### Records for the exercise ###

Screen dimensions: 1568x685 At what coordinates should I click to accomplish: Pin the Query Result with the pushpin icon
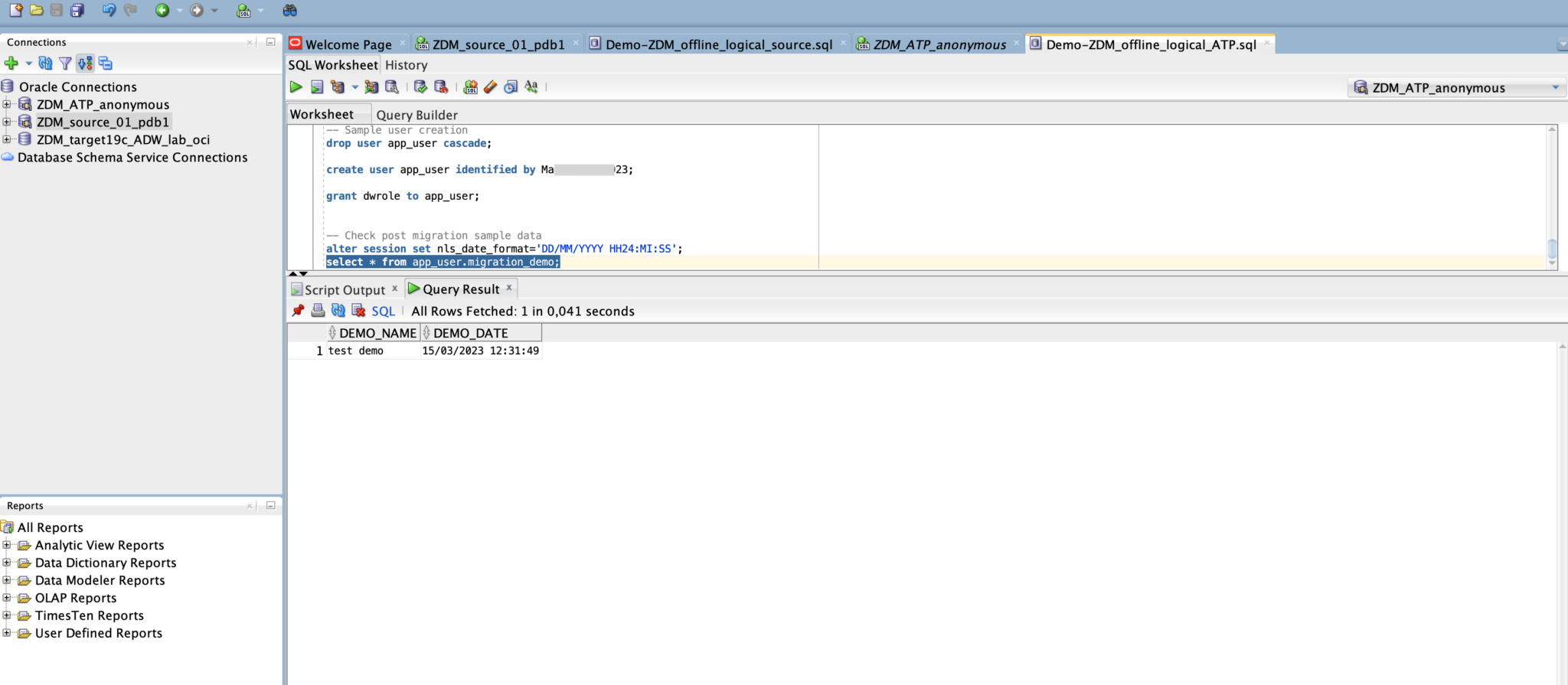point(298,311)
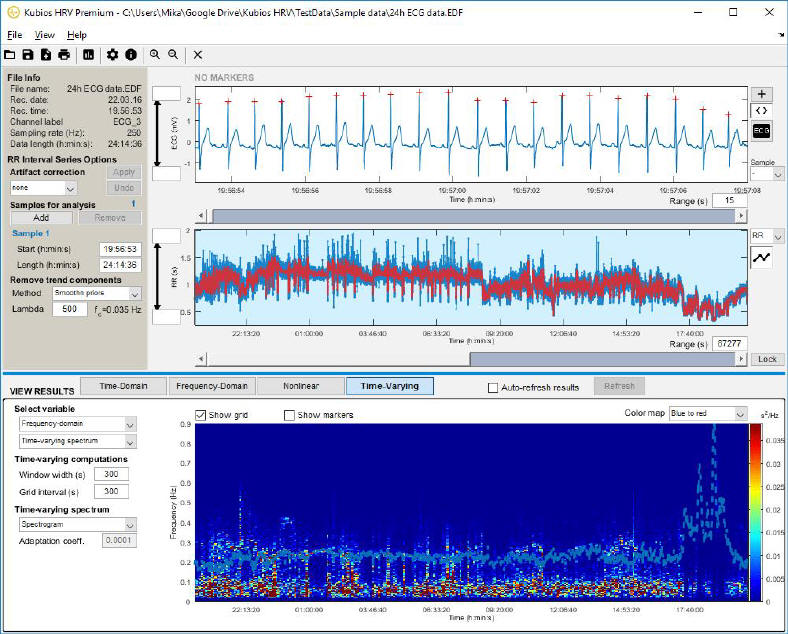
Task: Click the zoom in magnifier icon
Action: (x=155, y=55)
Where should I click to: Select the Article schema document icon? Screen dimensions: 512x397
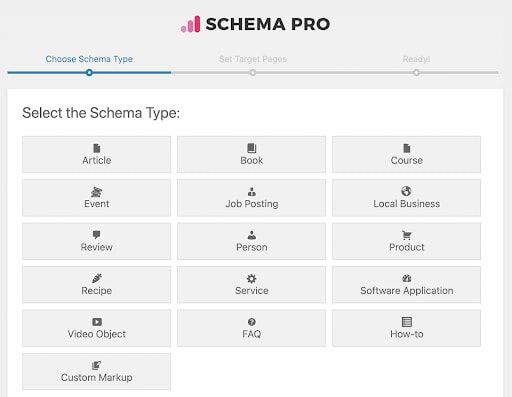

###

Please, without any pictures, retype the records exactly as they appear.

Screen dimensions: 1568x685 At what coordinates should I click to accomplish: Pin the Query Result with the pushpin icon
point(298,311)
Task: Click the zoom in magnifier icon
Action: (x=155, y=55)
Where should I click to: Select the Article schema document icon? Screen dimensions: 512x397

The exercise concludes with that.